09.02.2011, Schaffhauser Nachrichten

Atommüll-Endlager: «Wir sitzen alle im selben Boot»

Die Bürgerinitiative «Klar! – Kein Leben mit atomaren Risiken» führte kürzlich ihre Jahreshauptversammlung durch. Gastrednerin war die SP-Kantonsrätin Martina Munz.

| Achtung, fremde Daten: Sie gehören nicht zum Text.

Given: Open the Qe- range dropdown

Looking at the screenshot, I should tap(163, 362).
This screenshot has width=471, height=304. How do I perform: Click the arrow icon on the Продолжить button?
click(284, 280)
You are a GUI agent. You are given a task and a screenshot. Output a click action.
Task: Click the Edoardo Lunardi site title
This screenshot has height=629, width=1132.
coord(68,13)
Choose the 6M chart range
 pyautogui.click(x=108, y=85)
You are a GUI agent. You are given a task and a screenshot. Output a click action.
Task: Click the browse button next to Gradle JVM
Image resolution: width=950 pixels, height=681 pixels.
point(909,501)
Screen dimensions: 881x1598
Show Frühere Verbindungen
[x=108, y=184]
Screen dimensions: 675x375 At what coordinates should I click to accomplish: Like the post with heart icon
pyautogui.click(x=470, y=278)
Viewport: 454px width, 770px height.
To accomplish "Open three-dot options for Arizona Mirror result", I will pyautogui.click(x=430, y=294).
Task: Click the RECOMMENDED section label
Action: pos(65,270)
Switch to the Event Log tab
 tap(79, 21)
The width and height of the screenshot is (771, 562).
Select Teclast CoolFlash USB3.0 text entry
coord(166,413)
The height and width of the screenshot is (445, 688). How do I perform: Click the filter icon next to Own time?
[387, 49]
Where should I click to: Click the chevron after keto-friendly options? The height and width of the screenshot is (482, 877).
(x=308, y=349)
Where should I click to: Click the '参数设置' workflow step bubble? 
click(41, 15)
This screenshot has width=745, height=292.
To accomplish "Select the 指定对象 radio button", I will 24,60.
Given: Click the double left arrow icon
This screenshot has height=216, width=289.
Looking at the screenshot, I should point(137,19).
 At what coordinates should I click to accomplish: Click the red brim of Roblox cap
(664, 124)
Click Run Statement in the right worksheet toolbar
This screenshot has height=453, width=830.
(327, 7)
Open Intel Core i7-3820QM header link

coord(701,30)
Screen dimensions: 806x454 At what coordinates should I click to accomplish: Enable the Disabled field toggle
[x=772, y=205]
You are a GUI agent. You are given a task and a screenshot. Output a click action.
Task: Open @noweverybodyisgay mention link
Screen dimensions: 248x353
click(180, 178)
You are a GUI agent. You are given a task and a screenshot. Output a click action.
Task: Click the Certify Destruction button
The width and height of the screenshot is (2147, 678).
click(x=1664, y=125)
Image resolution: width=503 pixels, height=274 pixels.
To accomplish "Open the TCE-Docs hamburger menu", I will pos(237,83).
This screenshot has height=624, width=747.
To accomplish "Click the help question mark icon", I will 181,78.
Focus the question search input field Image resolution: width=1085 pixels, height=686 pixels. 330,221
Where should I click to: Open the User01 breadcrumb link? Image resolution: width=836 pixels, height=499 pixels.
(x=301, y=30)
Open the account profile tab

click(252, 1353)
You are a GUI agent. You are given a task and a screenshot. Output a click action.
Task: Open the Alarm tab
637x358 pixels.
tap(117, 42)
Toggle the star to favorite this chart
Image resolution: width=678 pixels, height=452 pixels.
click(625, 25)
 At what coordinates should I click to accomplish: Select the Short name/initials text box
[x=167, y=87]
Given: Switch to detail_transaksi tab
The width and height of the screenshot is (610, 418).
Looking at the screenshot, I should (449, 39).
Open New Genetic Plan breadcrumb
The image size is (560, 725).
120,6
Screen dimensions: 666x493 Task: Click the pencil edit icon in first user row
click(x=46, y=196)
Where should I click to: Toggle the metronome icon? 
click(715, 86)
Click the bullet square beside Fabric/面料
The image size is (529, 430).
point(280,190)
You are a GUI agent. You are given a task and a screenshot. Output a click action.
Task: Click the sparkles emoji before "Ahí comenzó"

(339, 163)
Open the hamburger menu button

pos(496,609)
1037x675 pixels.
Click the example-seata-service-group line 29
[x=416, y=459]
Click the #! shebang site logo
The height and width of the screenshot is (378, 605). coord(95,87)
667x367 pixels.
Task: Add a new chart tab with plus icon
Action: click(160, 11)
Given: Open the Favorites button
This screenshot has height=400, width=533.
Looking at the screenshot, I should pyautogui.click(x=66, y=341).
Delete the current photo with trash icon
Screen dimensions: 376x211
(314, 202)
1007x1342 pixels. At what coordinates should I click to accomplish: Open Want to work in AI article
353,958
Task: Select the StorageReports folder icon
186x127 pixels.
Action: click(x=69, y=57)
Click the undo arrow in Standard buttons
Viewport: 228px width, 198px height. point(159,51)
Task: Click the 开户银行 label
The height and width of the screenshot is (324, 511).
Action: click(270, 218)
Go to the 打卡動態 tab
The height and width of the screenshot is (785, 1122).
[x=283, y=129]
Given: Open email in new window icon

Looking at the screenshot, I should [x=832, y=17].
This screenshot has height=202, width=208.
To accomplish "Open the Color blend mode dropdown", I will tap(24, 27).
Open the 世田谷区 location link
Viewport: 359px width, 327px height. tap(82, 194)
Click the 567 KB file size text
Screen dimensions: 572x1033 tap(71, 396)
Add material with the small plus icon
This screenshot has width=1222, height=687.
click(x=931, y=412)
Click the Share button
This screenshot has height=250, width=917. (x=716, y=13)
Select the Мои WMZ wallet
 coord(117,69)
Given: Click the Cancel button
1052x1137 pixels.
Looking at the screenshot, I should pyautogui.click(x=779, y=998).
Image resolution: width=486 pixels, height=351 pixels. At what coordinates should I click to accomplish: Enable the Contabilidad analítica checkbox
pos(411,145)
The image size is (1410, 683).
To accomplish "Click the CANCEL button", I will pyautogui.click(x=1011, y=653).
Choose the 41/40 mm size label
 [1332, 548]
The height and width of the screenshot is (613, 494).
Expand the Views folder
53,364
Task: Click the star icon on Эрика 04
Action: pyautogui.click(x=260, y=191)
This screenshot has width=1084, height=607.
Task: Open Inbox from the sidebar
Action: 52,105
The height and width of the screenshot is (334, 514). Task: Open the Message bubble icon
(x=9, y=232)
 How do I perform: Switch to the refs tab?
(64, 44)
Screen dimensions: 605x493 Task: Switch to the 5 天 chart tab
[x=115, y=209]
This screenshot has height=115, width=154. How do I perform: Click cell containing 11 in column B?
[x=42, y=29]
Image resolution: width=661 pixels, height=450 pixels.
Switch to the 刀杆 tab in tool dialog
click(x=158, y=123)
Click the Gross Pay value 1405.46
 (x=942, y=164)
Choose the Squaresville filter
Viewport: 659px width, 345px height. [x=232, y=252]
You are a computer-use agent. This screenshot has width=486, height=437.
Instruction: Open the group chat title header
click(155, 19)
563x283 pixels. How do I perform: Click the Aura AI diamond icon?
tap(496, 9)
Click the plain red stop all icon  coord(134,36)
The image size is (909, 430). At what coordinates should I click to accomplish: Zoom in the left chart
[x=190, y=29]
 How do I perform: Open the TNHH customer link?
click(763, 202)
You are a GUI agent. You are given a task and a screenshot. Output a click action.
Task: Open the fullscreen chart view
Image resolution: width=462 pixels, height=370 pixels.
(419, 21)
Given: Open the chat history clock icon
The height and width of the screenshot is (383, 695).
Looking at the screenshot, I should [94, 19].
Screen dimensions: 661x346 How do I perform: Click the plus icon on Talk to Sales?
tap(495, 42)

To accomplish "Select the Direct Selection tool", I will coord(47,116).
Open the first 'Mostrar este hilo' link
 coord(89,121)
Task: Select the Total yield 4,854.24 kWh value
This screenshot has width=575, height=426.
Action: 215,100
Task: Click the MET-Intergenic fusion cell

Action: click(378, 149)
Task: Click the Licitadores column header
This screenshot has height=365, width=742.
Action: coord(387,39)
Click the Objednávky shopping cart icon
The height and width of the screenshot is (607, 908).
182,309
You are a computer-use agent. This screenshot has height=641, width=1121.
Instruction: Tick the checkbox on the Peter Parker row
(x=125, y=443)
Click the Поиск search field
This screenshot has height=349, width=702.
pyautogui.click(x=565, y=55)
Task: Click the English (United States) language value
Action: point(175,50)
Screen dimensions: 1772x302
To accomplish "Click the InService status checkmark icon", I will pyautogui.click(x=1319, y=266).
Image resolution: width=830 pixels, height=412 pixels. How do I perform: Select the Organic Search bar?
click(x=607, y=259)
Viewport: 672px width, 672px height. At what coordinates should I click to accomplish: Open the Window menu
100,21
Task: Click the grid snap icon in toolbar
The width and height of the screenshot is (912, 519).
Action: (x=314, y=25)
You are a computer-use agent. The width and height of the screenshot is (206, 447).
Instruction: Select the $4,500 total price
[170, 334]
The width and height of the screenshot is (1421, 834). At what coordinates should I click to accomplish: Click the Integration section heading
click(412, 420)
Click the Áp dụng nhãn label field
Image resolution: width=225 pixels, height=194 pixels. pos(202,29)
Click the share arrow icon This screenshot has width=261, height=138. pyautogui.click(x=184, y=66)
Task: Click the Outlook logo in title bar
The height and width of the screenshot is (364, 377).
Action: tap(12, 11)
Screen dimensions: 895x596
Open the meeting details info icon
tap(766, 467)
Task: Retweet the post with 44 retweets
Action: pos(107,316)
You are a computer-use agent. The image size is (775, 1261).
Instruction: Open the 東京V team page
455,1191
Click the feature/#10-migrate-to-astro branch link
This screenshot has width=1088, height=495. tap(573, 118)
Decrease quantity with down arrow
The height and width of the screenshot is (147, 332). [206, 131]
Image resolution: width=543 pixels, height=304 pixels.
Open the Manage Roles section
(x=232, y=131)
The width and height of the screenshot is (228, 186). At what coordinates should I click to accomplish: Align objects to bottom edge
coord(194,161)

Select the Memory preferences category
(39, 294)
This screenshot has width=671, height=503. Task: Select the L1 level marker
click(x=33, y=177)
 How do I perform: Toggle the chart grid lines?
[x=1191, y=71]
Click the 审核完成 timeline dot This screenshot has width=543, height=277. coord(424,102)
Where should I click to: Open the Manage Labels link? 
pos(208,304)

«Wir sind alle Versuchskaninchen», so sieht die engagierte SP-Kantonsrätin Martina Munz die Rolle der Bevölkerung, die beiderseits der Grenze in der Umgebung des geplanten Endlagers für den Schweizer Atommüll leben muss. Denn wegen der vielen offenen Fragen gilt für sie: «Ein sicheres Endlager gibt es nicht.» In ihrem Vortrag auf der diesjährigen Jahreshauptversammlung der Bürgerinitiative «KLAR! – Kein Leben mit atomaren Risiken» in der Singener Gems erklärte die Berufsschullehrerin aus der kleinen Klettgaugemeinde Hallau auch, warum sie das so sieht. Es fängt an mit der Dicke der Opalinustonschicht, in die der Atommüll eingelagert werden soll. Während die Schweiz 100 Meter als ausreichend ansieht, hält das Stuttgarter Umweltministerium eine solch geringe Schichtdicke für völlig ungeeignet. Weiterhin führte Martina Munz unter anderem die Wärmeentwicklung des heissen Atommülls, die mangelnde Korrosionsbeständigkeit der Stahlbehälter, die Gesteinsverletzungen durch kilometerlange Zufahrtsstollen und die Reaktionen der Betonverkleidung mit dem Wirtsgestein an. All dies stellt die Sicherheit des Lagers für sie in Frage. Die SP-Kantonsrätin sieht zu viele Fragen ungelöst, insbesondere auch die Folgen der Einwirkungen von 10 bis 15 Eiszeiten, die das Lager bis zum Abklingen der gefährlichen Atomstrahlung überstehen muss.

Zeit ist noch nicht reif

Weitere Schwachpunkte sind für sie die Rückholbarkeit und die Lagermarkierung über die vielen Jahrtausende. «Die Rückholbarkeit steht nur auf dem Papier», so Martina Munz. Denn die wenigen «Versuchsstollen» sollen nur für einige Zeit überwacht werden, und nach einigen Jahrtausenden droht die Gefahr, dass die Lagerstelle bei der Suche nach Rohstoffen angebohrt wird. Für Martina Munz ist deshalb die Zeit noch nicht reif für den Baubeginn. Ausserdem brauche es klare Szenarien für den Atomausstieg. Auch mit den Mitspracherechten der Bevölkerung ist sie nicht zufrieden. Die vorgesehene Partizipation hält sie für eine «Beruhigungspille», da nur bei irrelevanten Sachen wie der Gestaltung der Oberflächenanlagen mitentschieden werden darf.

Die Kantonsrätin hält den Widerstand der Bevölkerung auf beiden Seiten der Grenze für unbedingt notwendig, da die Mehrheit der Volksvertreter im Schweizer Parlament die Atomlobby vertritt. «Und die Atomlobby hat viel Geld und kann sich Medienunterstützung erkaufen», so Martina Munz. Deshalb der Schlussappell an ihre Zuhörer: «Wir sitzen alle im gleichen Boot. Unsere Region ist kein Versuchslabor für radioaktive Abfälle. Wehrt euch.» (R. E.)